Sunday, December 9, 2018

MIT Researchers Develop Renewable Energy Storage System Using Liquid Silicon

Article Written By: Kyle Tam

 

    Researchers at MIT have released a conceptual design for a renewable energy system capable of storing extra electricity from solar and wind power that could be released back on demand.
    The design involves storing excess electricity in the form of heat in large tanks of molten silicon and then converting the light from the glowing material back into electricity when required. The engineers investigating this design state that such a system would cost significantly less than lithium-ion batteries, an alternative method to store renewable energy. Furthermore, it is estimated that this system would cost half as much as pumped hydroelectric storage, the cheapest form of grid-scale energy storage currently used.
    This design is based on an existing model of renewable energy called concentrated solar power. Unlike conventional solar plants, concentrated solar power utilizes fields of huge mirrors that concentrate sunlight onto a central tower. There, light is converted into heat that is eventually turned into electricity.
    Concentrated solar plants store this heat energy in big tanks filled with molten salt heated at temperatures exceeding 500 degrees Celsius. When electricity is needed, this salt is pumped through a heat exchanger that converts the heat into steam which in turn powers a electrical turbine.
    What sets this system apart involves a few factors including the following:
- Silicon is used instead of salt as it has the highest heat tolerance on record. This tolerance creates a more efficient system that can still be stored safely in graphite tanks that withstand corrosion.

_Activity_
Write what comes next in the article on MIT's molten-silicon energy storage design, picking up after its last sentence. The material after this article isn't needed.

_Collected material_

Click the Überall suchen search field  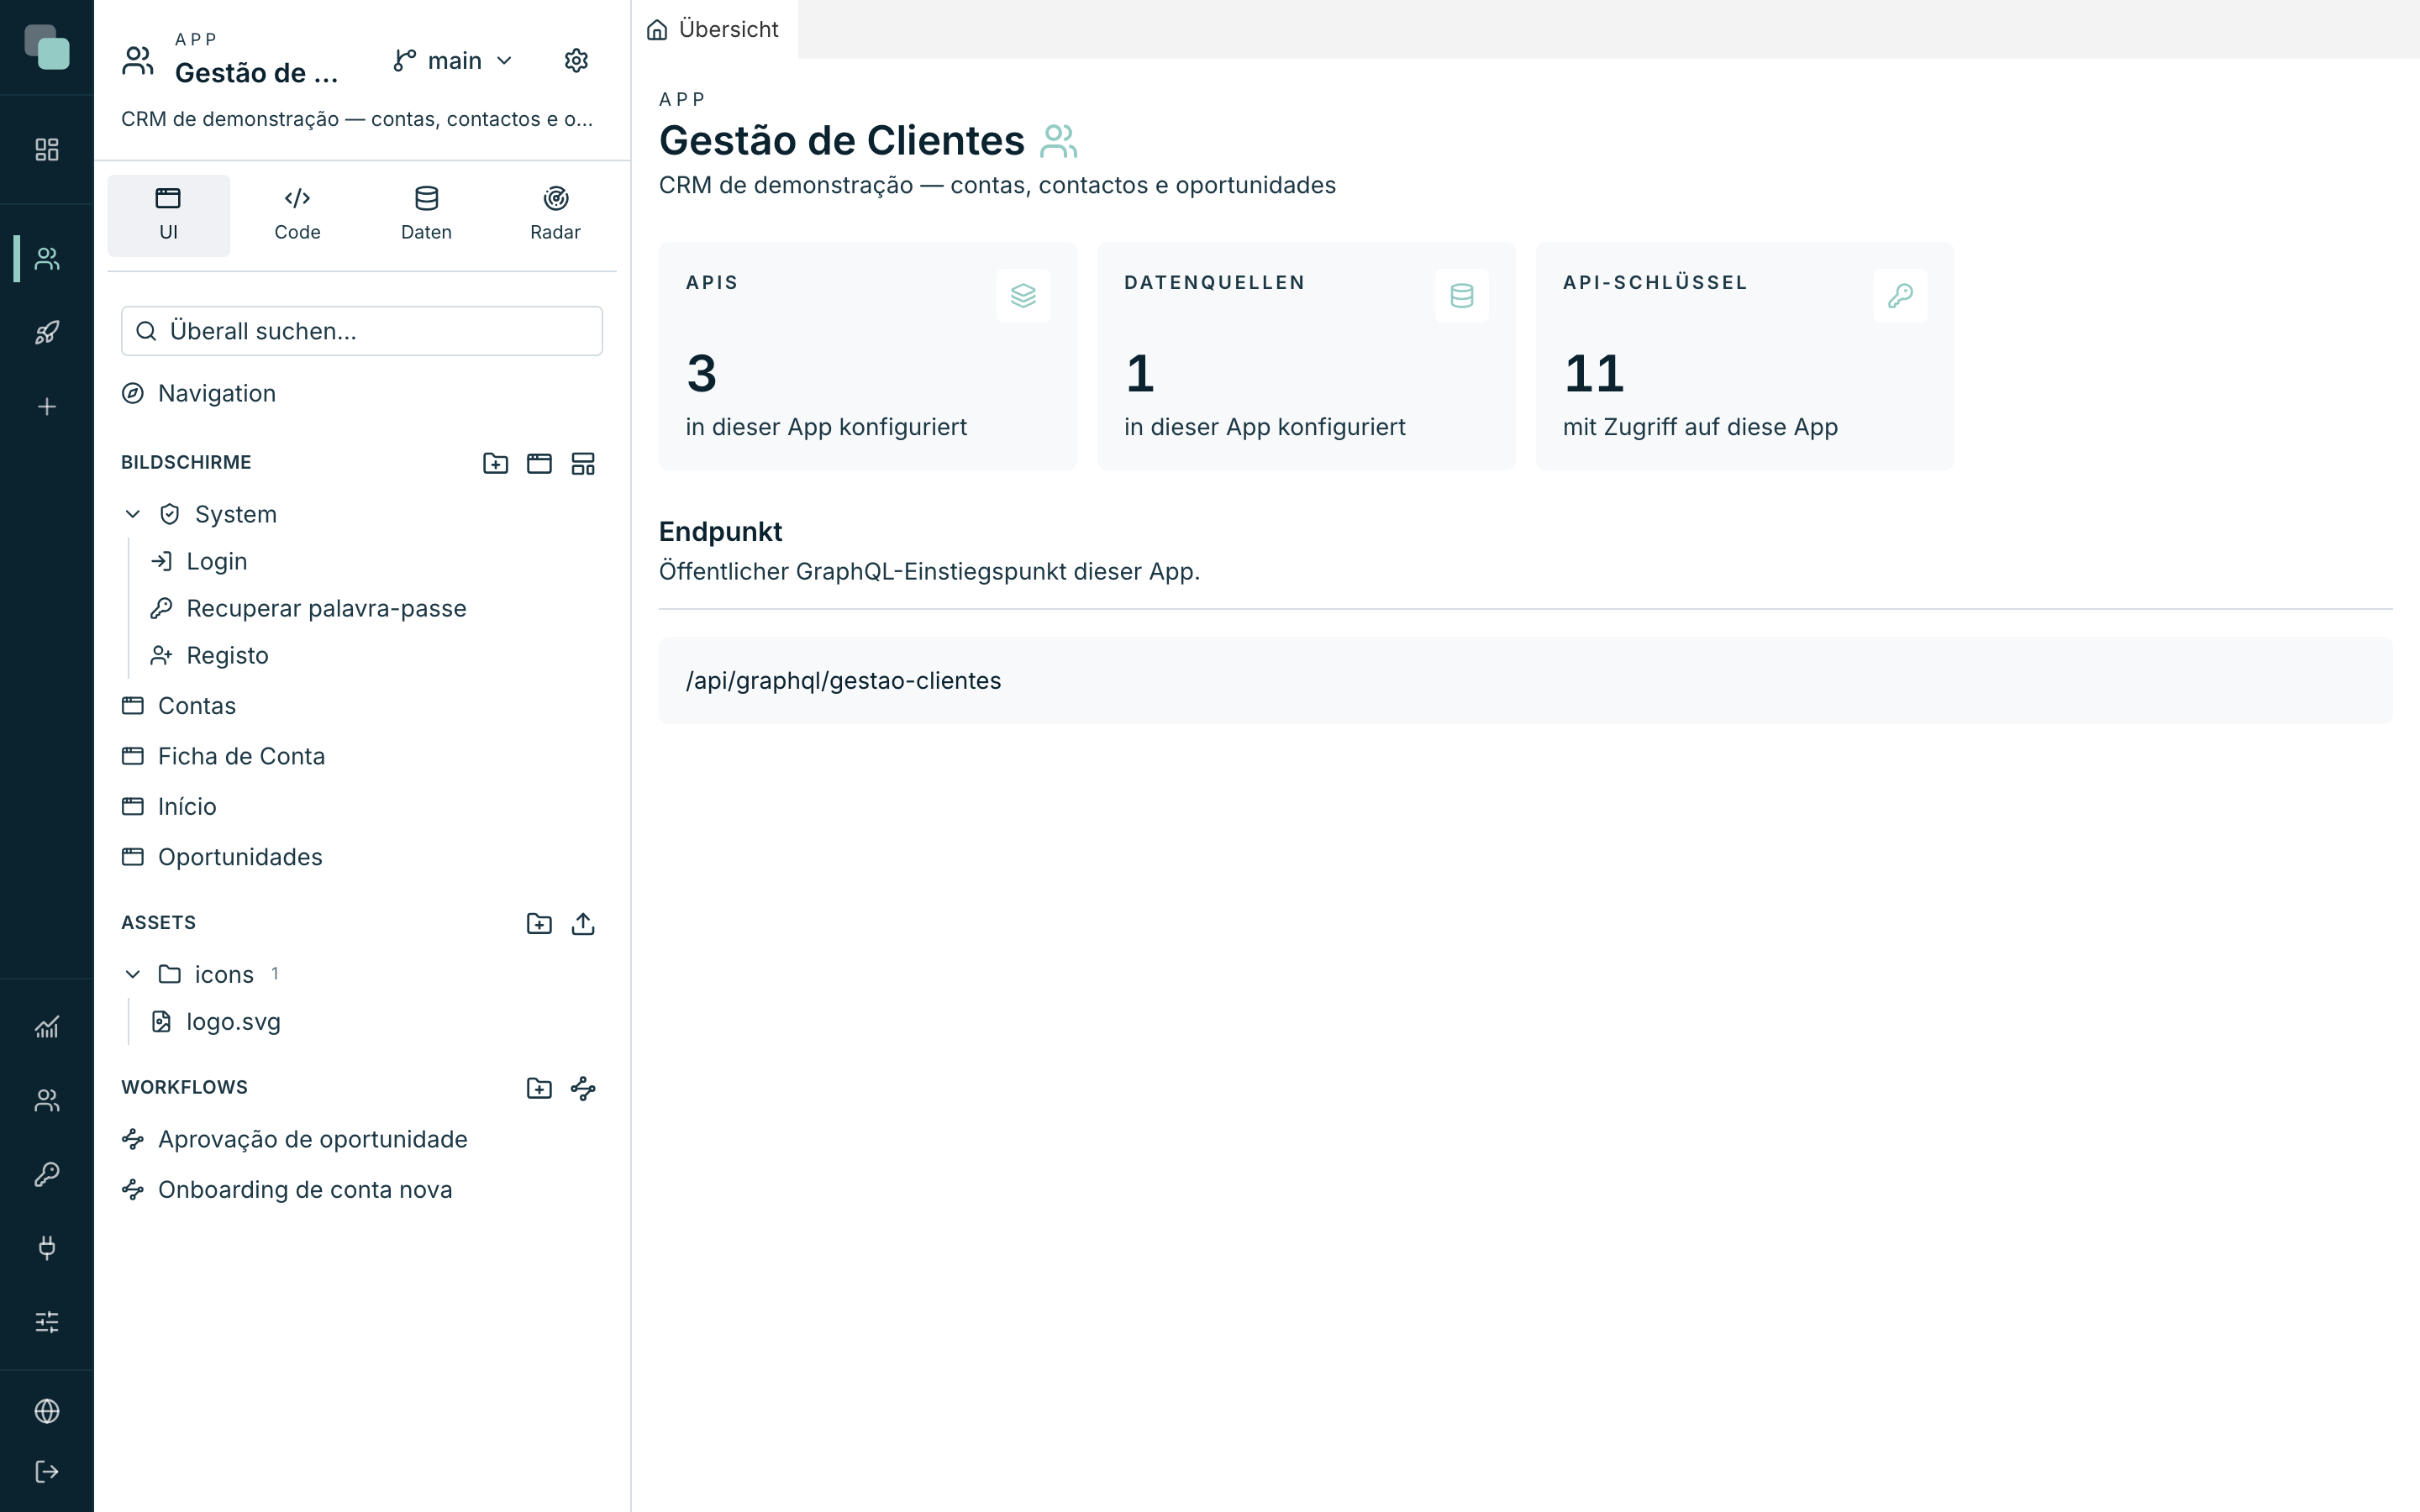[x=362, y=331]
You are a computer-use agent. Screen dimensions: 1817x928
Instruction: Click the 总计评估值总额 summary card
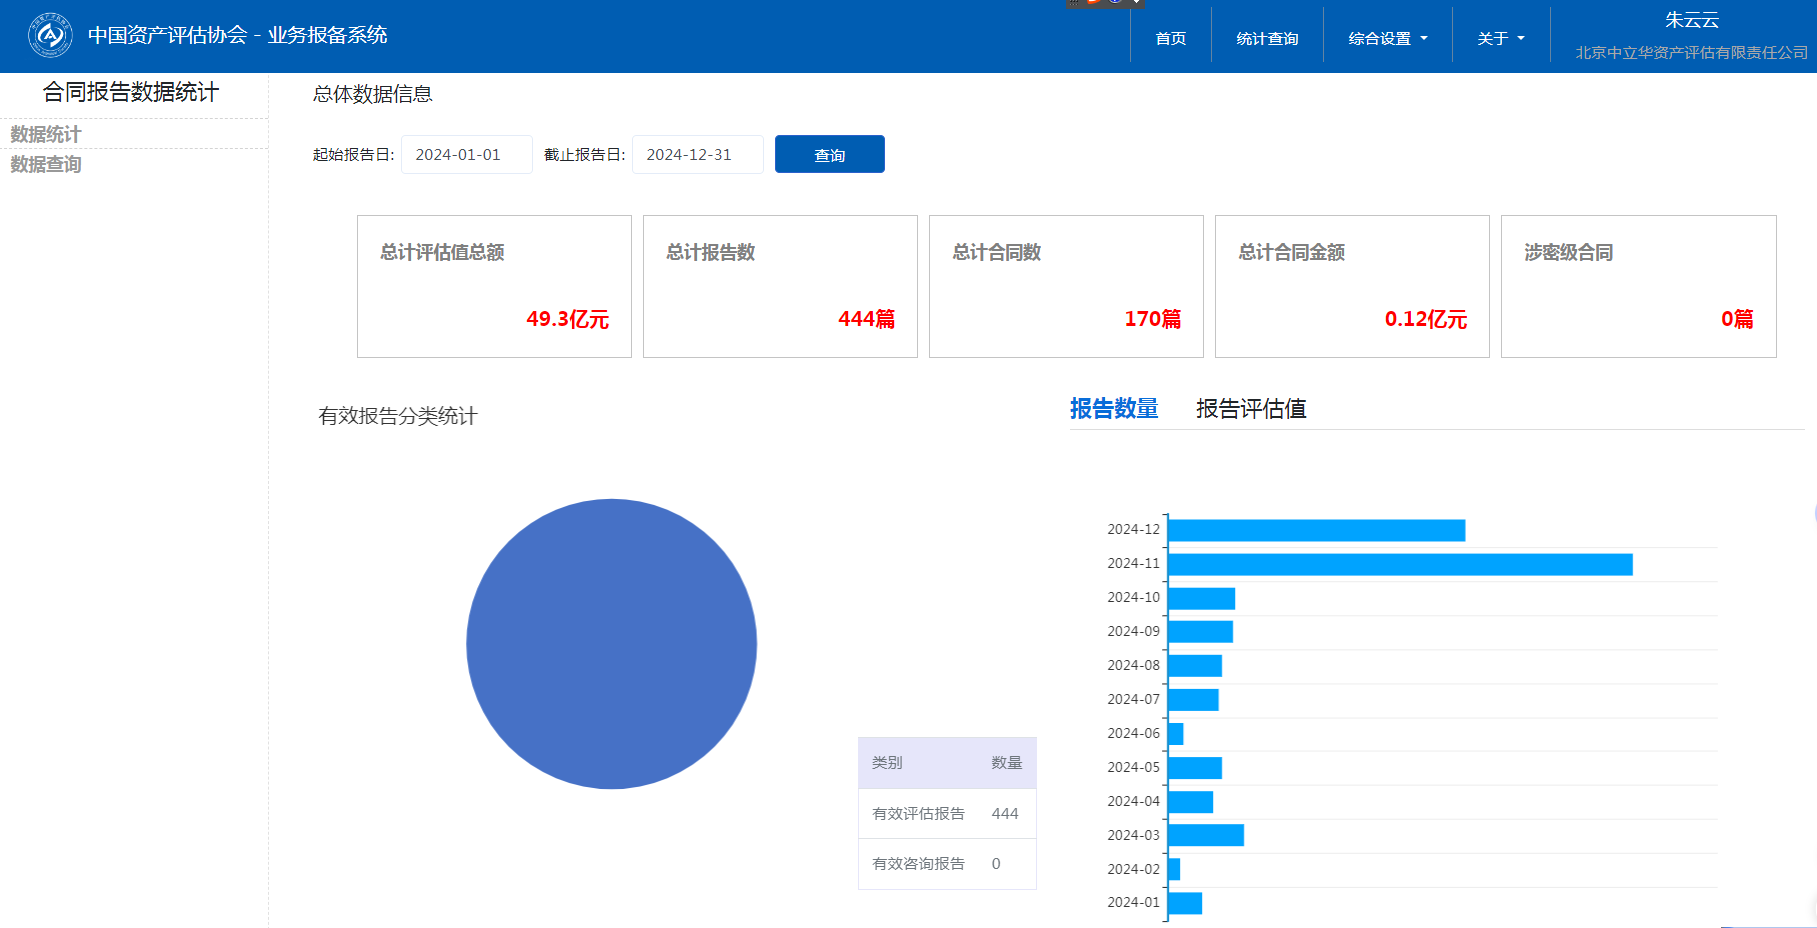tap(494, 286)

_Response_
- Instead of mirrors and a central tower, the storage system converts electricity generated by a renewable source (let it be sunlight, wind) into thermal energy through joule heating (by passing current through a heating element)
    The following is an excerpt from MIT News detailing the concept in action:
    The system would consist of a large, heavily insulated, 10-meter-wide tank made from graphite and filled with liquid silicon, kept at a “cold” temperature of almost 3,500 degrees Fahrenheit. A bank of tubes, exposed to heating elements, then connects this cold tank to a second, “hot” tank. When electricity from the town’s solar cells comes into the system, this energy is converted to heat in the heating elements. Meanwhile, liquid silicon is pumped out of the cold tank and further heats up as it passes through the bank of tubes exposed to the heating elements, and into the hot tank, where the thermal energy is now stored at a much higher temperature of about 4,300 F.

    When electricity is needed, say, after the sun has set, the hot liquid silicon — so hot that it’s glowing white — is pumped through an array of tubes that emit that light. Specialized solar cells, known as multijunction photovoltaics, then turn that light into electricity, which can be supplied to the town’s grid. The now-cooled silicon can be pumped back into the cold tank until the next round of storage — acting effectively as a large rechargeable battery.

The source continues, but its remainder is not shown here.